WHAT THIS TASK INVOLVES:
Set down, please, the line that contains "This screenshot has height=362, width=580." and every line that follows it to the end of the records, exactly; do not include pictures.

Data records:
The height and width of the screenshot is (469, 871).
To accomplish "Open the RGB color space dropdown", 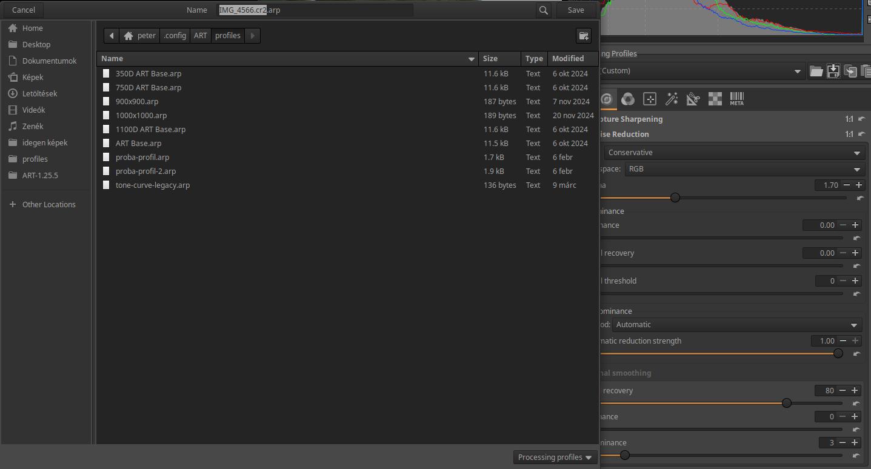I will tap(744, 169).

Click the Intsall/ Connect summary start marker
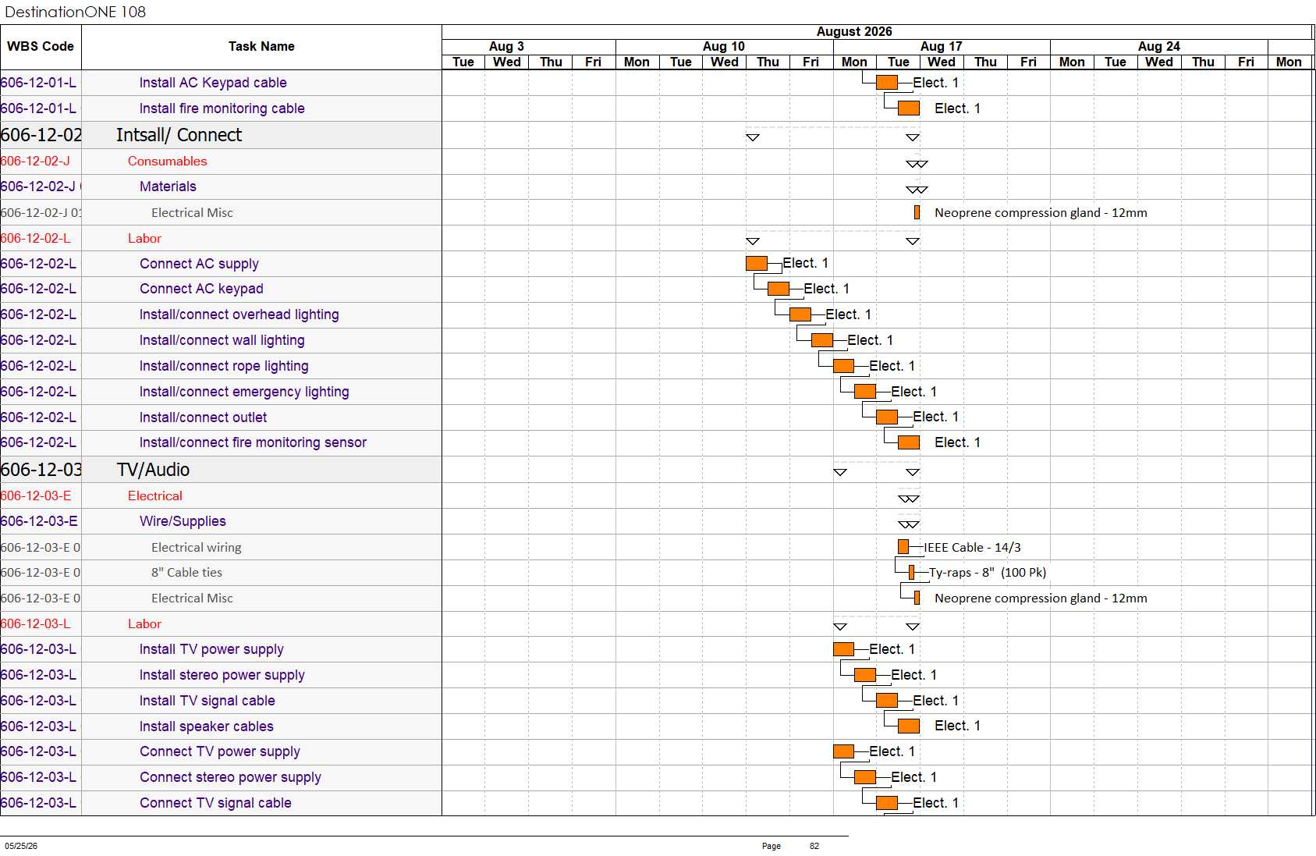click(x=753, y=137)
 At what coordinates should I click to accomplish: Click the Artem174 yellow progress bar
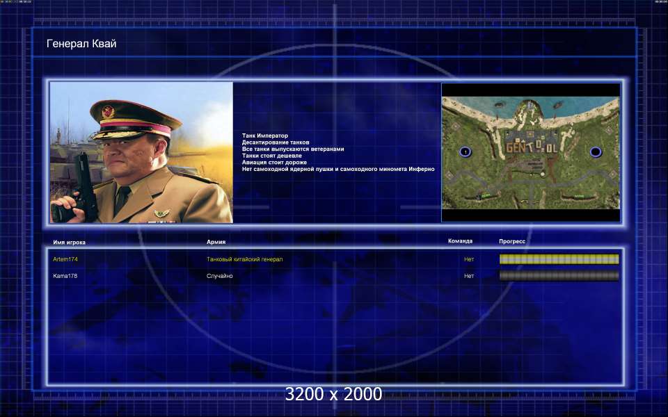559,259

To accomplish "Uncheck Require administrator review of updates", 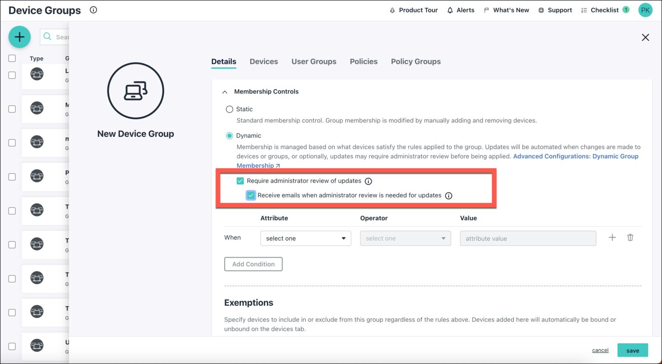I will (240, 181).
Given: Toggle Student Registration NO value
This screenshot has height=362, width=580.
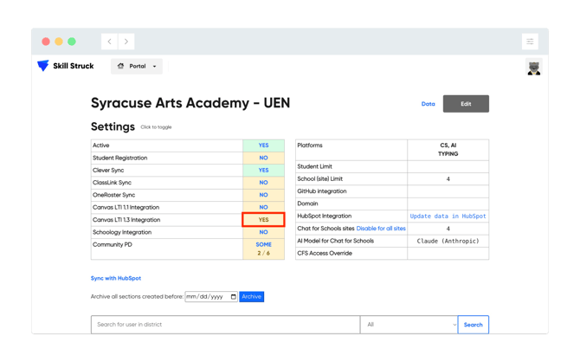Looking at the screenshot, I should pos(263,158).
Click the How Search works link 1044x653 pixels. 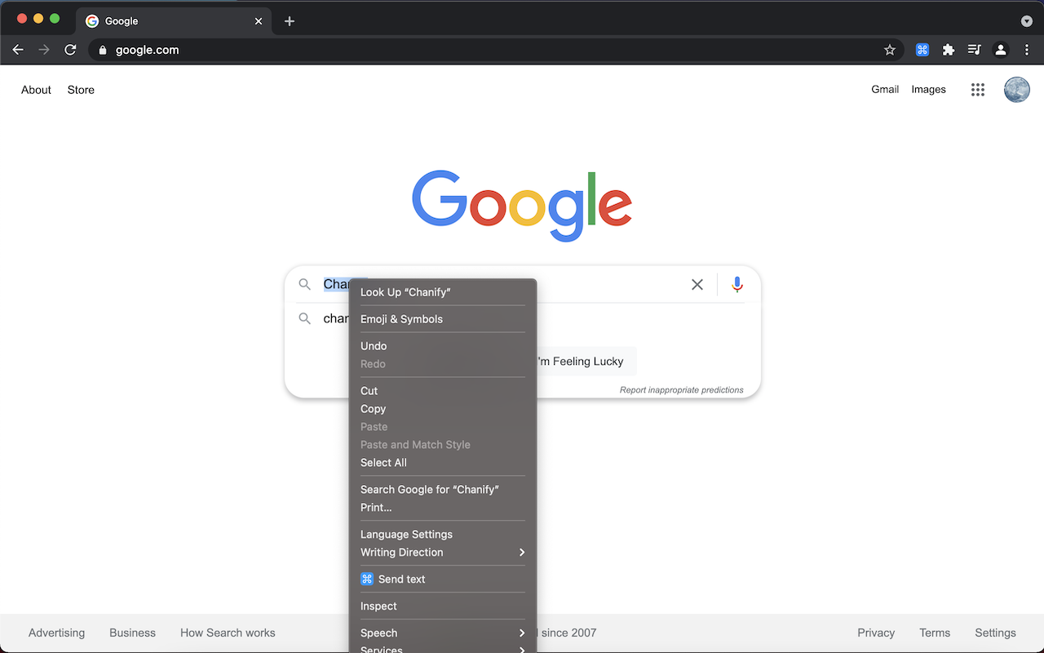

ANSWER BOX:
This screenshot has height=362, width=580.
Looking at the screenshot, I should pos(263,158).
Click the How Search works link 1044x653 pixels. 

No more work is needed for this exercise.